El viajero aumentó el tono de la voz pensando que así conseguiría un mayor interés, pero lo único que consiguió fue sobresaltar a los que dormitaban. Alguien osó levantarse y salir. Esto desconcertó al viajero: nunca antes alguien había salido sin esperar el final de su narración. Aumentó aún más el tono de su voz, pero el ejemplo del primero en levantarse fue seguido por otro, y otra, y otros más... Casi a gritos el viajero continuó el discurso que tenía aprendido de memoria y que, costase lo que costase, tenía que terminar. Cuando llegó al final, agotado por el esfuerzo, sólo quedaban dos personas junto a él.
—¿Cuál ha sido tu viaje interior? –preguntó la primera.
—¿Cómo eran las personas que has encontrado? ¿Has participado de sus vidas? ¿Cuáles eran sus sueños? –preguntó la segunda.
El viajero no sabía qué responder, estas preguntas quedaban muy lejos de sus preocupaciones cuando emprendía un viaje y quedaban también muy lejos de lo que él contaba a la vuelta.
Pero gracias a ellas descubrió la razón de su fracaso: en su viaje se había limitado a recorrer kilómetros con mirada distraída y sin interés por conocer la vida de los que allí moraban porque creía saberlo todo... Además, sus vecinos habían cambiado y no eran los mismos, ahora eran mucho más mestizos culturalmente, y en mentalidad: buscaban la experiencia vital, la hondura del encuentro humano...

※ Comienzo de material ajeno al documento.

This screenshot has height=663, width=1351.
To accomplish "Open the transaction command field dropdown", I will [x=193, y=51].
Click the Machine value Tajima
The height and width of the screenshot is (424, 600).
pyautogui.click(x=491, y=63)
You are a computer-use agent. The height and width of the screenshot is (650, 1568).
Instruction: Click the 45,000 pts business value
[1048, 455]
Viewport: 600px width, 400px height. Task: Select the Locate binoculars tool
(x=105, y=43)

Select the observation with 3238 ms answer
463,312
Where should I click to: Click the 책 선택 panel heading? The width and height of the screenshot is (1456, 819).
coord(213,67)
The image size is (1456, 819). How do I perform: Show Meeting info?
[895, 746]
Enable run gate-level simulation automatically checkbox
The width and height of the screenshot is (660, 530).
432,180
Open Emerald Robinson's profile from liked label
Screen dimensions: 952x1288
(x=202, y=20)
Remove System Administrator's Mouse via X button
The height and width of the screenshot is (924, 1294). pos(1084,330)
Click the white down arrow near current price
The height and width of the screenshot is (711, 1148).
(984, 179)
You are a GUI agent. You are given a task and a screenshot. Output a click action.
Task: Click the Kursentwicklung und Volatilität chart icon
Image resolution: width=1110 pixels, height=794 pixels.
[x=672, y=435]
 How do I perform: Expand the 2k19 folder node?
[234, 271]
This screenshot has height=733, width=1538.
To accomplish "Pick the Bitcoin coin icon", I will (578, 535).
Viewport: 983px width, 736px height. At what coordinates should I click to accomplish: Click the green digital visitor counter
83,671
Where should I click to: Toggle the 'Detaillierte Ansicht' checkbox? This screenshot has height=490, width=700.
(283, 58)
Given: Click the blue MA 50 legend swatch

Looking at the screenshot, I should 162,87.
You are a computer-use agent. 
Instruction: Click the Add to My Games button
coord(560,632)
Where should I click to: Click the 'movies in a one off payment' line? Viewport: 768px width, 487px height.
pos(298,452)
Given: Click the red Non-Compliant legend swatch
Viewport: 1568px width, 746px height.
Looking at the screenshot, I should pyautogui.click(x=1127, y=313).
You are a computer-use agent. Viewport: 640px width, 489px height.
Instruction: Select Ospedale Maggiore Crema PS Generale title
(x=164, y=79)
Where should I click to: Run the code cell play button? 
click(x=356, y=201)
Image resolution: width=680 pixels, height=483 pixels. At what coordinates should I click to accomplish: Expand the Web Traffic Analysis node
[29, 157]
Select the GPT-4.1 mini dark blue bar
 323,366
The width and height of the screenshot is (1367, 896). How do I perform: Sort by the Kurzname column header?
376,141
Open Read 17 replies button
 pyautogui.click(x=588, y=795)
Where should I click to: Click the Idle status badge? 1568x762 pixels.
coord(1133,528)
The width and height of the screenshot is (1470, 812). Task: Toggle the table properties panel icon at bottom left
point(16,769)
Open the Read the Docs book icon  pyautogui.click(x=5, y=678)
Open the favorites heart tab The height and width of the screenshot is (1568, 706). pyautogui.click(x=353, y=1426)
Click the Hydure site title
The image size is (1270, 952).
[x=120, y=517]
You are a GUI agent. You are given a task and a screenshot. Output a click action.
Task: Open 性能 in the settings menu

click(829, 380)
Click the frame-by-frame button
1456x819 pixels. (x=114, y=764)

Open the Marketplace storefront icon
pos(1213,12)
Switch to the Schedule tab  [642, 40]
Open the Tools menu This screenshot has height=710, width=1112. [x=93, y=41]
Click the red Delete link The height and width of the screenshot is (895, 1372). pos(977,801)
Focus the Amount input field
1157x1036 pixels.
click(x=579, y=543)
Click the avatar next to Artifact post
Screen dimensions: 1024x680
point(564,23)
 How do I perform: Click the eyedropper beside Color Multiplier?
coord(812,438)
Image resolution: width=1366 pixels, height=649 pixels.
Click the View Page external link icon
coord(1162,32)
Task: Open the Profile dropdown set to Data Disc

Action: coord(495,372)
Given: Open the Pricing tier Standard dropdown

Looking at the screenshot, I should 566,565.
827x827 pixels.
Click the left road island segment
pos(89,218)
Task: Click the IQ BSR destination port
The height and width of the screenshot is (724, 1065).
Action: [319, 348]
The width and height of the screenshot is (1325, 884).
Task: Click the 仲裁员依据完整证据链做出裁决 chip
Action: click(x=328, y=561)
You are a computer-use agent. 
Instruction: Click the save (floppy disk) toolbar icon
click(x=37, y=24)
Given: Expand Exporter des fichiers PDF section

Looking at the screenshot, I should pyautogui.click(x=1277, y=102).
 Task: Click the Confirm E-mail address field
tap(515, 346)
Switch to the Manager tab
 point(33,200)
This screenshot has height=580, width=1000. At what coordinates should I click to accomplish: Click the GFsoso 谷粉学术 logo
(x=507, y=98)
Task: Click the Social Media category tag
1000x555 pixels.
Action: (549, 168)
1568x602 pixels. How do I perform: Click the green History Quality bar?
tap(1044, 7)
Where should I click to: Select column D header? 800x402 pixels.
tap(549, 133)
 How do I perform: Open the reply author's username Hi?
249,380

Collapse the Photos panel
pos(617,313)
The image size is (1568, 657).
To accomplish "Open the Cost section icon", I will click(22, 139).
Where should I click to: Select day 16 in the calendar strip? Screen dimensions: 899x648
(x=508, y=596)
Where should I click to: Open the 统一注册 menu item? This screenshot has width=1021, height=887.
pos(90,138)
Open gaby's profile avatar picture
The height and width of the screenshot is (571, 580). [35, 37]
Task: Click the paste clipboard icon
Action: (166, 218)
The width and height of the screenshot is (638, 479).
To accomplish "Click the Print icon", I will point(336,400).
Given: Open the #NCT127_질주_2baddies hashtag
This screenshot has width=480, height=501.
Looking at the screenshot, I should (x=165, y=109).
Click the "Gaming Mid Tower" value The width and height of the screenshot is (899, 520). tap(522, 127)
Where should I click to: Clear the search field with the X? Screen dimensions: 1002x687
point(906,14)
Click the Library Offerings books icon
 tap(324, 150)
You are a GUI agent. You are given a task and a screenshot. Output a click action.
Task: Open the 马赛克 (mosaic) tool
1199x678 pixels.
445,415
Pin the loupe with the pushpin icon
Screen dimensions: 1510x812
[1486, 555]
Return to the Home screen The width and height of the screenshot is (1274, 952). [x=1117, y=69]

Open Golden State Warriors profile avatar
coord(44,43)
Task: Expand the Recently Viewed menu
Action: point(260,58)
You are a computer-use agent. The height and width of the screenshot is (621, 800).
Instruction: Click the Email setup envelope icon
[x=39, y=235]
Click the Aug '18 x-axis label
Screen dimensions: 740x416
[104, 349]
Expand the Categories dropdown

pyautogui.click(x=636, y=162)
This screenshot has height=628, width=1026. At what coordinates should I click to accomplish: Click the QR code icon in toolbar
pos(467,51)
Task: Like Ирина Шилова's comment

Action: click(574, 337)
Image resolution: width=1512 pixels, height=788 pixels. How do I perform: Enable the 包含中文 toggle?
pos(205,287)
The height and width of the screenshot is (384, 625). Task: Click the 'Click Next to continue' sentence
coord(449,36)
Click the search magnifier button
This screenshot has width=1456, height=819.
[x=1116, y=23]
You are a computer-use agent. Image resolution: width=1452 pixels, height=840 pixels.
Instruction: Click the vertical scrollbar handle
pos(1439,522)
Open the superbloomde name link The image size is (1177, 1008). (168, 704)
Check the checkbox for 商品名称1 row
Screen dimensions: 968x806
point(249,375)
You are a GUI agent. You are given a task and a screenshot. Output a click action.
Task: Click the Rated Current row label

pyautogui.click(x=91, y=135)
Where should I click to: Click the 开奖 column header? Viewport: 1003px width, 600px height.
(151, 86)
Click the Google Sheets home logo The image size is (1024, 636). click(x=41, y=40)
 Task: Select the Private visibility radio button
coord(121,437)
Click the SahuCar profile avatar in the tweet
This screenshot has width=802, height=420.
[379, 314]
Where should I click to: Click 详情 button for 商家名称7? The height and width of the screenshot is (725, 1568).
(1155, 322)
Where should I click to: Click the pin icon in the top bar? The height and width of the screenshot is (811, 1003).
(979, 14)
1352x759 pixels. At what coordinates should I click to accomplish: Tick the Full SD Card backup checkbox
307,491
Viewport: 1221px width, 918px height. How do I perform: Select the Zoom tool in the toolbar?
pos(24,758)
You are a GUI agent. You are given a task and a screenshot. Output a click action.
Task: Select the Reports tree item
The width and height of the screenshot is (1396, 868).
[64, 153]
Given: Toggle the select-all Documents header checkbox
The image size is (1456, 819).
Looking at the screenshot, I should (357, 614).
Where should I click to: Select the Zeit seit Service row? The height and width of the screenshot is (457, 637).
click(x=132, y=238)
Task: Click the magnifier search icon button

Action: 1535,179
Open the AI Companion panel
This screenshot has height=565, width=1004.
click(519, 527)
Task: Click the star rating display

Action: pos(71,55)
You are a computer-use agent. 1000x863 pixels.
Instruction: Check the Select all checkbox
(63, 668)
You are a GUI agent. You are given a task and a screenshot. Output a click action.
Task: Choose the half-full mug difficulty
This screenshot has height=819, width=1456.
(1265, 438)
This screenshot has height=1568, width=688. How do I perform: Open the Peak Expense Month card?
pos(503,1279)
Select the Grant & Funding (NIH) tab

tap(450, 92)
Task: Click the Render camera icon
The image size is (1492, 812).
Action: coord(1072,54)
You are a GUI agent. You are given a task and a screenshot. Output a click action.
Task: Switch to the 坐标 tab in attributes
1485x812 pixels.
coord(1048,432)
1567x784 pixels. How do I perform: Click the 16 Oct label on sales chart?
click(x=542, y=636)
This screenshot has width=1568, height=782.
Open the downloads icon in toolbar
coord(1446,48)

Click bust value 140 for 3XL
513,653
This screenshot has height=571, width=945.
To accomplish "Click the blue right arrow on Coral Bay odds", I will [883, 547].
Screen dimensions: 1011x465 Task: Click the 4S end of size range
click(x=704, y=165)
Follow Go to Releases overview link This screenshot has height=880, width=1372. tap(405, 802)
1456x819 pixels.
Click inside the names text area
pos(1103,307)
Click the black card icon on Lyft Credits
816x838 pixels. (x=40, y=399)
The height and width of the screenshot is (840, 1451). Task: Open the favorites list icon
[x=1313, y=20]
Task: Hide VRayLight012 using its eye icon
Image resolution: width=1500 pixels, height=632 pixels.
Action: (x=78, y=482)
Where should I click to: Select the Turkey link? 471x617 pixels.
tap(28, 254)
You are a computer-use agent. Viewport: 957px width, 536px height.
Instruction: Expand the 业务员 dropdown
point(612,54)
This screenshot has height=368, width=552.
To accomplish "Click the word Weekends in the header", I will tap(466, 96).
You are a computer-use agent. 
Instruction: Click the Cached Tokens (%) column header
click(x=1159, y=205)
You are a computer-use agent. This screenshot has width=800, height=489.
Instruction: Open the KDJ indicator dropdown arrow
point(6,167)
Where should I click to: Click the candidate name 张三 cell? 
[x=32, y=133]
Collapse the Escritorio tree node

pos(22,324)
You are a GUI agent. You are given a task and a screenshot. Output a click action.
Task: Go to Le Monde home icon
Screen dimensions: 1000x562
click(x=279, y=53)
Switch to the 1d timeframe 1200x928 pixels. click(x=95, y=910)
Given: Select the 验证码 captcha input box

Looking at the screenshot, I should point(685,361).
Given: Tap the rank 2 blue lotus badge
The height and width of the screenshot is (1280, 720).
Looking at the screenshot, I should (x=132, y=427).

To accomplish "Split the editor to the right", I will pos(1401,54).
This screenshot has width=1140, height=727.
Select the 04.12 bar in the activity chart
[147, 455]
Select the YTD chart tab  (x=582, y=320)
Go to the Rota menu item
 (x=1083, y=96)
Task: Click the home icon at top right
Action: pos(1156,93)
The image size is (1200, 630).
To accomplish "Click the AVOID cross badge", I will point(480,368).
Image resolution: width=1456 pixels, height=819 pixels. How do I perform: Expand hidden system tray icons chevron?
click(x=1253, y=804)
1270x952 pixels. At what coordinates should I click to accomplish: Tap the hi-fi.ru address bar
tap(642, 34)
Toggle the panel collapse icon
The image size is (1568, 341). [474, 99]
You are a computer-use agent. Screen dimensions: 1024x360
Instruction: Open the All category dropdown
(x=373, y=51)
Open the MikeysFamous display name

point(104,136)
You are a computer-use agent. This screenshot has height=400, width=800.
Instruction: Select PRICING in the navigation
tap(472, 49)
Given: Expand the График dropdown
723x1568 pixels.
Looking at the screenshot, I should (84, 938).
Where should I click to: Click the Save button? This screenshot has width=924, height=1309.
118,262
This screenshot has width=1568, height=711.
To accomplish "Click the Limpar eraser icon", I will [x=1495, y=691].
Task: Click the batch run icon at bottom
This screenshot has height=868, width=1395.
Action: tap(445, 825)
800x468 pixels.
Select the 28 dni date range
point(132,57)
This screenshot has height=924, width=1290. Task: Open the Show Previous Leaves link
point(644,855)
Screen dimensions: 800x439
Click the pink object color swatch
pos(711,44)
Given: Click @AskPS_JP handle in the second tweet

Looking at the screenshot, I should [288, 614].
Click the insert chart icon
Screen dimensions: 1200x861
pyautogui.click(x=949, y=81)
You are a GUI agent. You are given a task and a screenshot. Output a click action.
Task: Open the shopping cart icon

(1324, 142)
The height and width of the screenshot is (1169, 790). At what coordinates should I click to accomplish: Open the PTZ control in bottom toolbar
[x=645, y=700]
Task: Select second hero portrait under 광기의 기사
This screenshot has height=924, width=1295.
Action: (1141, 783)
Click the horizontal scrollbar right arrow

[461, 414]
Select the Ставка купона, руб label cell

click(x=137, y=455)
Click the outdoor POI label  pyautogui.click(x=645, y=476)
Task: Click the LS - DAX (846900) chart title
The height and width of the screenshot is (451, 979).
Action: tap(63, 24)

Y se dio cuenta de que los ojos de mirada vacía que había observado reflejaban su interior.
 
  • REFLEXIÓN: El viajero aburrió a todos los presentes porque realmente no tenía nada importante que contar. Lo verdaderamente importante es lo que tú vivas interiormente y la relación con los que se van cruzando en nuestras vidas. La vida en sí misma es un viaje, y de nosotros depende el creer que ya lo sabemos todo, o bien dejarnos sorprender por las cosas y las personas que vamos descubriendo en el camino.